WHAT YOU SHOULD DO ▸
Reproduce the whole listing below line for line, leaving out the picture.

RECORDS TO USE ▸

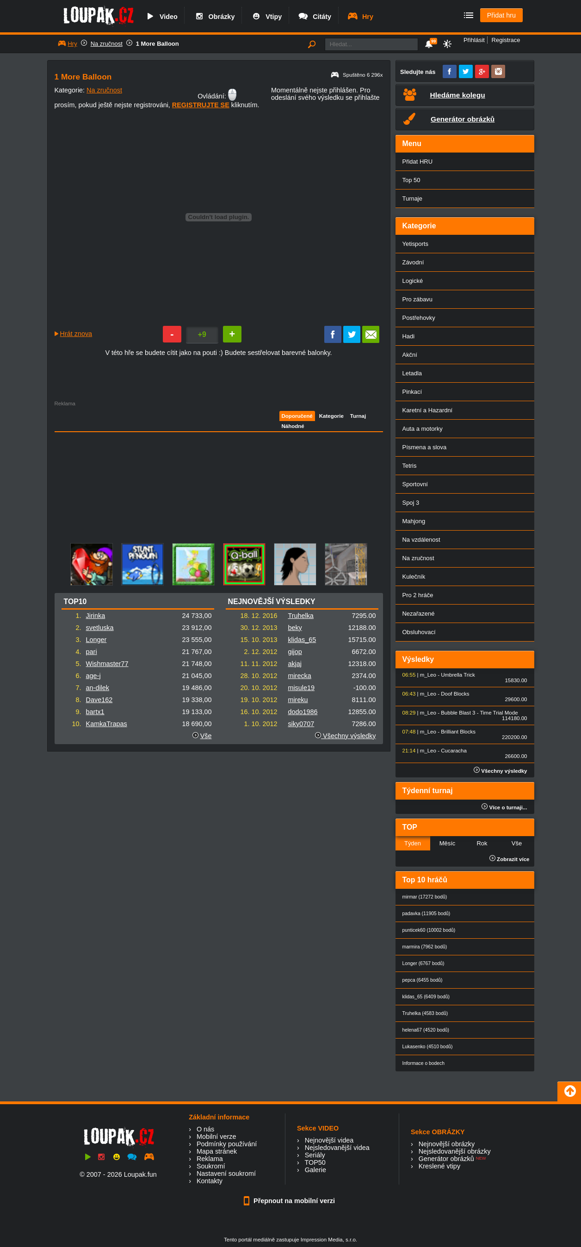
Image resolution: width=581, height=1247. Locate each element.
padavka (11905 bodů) (426, 913)
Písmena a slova (424, 447)
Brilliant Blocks (458, 731)
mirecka (299, 675)
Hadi (408, 336)
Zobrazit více (509, 859)
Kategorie (331, 416)
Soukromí (211, 1166)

OUTPUT OF THE EXERCISE ▸
Image resolution: width=581, height=1247. Locate each element.
padavka (11905 bodů) (426, 913)
Písmena a slova (424, 447)
Brilliant Blocks (458, 731)
mirecka (299, 675)
Hadi (408, 336)
Zobrazit více (509, 859)
Kategorie (331, 416)
Soukromí (211, 1166)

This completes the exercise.